I do not think that means Marxists should never oppose the Labour Party or organise separately from it. It does mean a different strategic approach from that adopted by, say, the Socialist Party which theorised that it had become an out-and-out “bourgeois party”. It was always wrong to call for trade unions to disaffiliate from the Labour Party when the demand should have been that the relevant trade union leaders actively promote the genuine interests of their members within the structures of the Labour Party.

And I do think that right now the Labour Party is the fulcrum of the most important political and class struggle. For us, that struggle combines two aspects. The need to defeat the attempt of the Labour right in alliance with virtually the whole of the media and the capitalist establishment to unseat Corbyn as soon as possible – they have made it crystal clear that they expect the outcome of next May’s elections to provide the first opportunity to mount an internal party coup.
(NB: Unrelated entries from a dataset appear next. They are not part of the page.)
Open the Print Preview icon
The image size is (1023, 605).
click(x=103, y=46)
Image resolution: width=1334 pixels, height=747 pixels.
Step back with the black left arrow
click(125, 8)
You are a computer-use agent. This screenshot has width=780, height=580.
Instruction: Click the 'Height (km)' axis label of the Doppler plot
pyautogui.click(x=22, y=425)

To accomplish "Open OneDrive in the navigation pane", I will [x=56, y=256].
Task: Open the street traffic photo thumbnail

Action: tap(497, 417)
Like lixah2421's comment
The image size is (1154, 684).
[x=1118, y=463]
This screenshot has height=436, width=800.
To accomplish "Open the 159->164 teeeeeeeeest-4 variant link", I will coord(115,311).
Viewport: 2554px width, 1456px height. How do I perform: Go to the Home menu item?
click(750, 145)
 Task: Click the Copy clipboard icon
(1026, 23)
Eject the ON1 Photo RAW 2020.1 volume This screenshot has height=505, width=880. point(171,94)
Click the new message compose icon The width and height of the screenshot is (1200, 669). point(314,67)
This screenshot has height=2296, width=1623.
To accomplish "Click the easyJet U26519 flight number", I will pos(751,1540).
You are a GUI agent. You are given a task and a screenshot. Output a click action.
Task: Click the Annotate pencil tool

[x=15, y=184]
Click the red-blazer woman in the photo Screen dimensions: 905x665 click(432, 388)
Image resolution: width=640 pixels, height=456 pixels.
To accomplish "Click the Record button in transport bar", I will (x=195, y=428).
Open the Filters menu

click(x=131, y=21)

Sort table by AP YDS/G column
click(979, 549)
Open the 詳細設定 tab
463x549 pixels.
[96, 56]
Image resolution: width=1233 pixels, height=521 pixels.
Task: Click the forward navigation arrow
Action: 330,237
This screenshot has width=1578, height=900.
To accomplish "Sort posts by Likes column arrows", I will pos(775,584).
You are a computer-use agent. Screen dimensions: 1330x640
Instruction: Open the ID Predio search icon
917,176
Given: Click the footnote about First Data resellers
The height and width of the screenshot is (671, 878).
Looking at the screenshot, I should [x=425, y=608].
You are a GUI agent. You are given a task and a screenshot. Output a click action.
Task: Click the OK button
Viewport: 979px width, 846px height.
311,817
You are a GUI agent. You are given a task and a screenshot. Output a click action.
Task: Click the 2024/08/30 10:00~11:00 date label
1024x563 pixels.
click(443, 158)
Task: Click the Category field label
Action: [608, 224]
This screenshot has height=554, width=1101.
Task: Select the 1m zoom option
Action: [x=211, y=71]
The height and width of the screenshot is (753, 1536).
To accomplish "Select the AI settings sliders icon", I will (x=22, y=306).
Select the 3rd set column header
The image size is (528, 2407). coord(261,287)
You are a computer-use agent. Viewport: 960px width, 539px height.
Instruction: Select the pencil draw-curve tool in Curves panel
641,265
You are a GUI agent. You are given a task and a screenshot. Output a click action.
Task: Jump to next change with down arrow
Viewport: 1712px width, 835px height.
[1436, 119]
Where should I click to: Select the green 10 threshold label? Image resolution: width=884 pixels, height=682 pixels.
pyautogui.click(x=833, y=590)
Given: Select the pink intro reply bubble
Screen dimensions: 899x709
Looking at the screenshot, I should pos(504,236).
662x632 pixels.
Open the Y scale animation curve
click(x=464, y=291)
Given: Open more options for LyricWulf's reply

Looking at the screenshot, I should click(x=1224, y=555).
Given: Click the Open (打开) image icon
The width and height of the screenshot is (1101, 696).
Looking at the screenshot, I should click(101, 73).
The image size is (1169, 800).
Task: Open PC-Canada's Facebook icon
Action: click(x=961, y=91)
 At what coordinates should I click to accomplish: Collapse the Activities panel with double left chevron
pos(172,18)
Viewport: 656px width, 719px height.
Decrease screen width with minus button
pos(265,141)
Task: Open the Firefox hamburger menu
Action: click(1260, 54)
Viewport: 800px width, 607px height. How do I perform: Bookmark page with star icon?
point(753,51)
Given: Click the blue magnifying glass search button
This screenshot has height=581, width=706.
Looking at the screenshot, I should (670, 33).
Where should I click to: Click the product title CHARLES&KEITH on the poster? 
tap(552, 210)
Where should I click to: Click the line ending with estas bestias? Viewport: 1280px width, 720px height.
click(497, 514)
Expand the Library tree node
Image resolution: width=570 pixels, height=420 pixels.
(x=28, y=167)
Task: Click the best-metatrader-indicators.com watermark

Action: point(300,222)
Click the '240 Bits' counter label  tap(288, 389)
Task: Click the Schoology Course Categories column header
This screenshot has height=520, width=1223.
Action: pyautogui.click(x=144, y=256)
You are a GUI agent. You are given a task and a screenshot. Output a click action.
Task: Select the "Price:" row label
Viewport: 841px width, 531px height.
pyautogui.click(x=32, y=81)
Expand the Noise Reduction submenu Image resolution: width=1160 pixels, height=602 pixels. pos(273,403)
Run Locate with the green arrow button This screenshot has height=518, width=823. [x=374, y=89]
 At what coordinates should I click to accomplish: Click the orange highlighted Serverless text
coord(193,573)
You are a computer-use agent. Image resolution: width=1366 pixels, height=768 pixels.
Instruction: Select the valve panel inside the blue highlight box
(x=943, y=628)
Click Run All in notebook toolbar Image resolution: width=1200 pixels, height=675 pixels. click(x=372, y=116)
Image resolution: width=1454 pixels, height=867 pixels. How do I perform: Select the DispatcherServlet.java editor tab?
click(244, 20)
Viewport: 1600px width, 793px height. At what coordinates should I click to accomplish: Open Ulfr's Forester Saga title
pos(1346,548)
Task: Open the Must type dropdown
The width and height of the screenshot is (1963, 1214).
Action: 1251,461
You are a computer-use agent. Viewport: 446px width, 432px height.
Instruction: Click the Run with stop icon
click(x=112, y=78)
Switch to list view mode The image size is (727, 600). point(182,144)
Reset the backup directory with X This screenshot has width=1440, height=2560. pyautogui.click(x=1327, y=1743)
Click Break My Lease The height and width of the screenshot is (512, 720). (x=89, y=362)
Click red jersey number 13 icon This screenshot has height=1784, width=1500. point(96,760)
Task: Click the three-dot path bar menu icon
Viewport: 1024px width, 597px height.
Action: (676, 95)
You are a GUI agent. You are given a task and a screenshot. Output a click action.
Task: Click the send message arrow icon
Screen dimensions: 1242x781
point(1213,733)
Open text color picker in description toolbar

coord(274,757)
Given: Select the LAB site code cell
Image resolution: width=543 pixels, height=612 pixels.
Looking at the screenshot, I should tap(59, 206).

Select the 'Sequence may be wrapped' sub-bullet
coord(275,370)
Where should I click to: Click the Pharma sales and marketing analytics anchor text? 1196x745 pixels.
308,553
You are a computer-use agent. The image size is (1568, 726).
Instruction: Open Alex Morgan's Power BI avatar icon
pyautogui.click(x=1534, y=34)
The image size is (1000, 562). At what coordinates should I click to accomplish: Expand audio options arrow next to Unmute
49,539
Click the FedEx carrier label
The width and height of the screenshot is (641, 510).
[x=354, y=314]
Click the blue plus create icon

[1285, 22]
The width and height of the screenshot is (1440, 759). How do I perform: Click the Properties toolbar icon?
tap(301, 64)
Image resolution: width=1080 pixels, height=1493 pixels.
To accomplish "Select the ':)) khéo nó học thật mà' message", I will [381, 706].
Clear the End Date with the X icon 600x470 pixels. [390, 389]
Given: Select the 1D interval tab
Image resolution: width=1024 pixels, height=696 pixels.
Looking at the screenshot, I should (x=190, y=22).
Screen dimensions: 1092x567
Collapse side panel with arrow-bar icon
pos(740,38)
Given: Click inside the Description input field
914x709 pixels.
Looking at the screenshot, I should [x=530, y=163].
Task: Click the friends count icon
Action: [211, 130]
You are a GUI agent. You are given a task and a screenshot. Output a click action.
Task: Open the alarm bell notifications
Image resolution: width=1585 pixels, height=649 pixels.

And the promotion of a socialist agenda among the Labour left and the tens of thousands of new Corbyn supporters – as well as constructing uncompromising opposition to cuts and privatisations even when they are carried out by Labour councils.

Since there is not a Marxist party of the type I have advocated in a position to carry out this important work, the formation of such a party – or current – will have to take place in parallel with working inside the Labour Party. It may be that the heat of what are likely to be convulsive struggles will serve as a better environment for forging the political instruments the working class needs.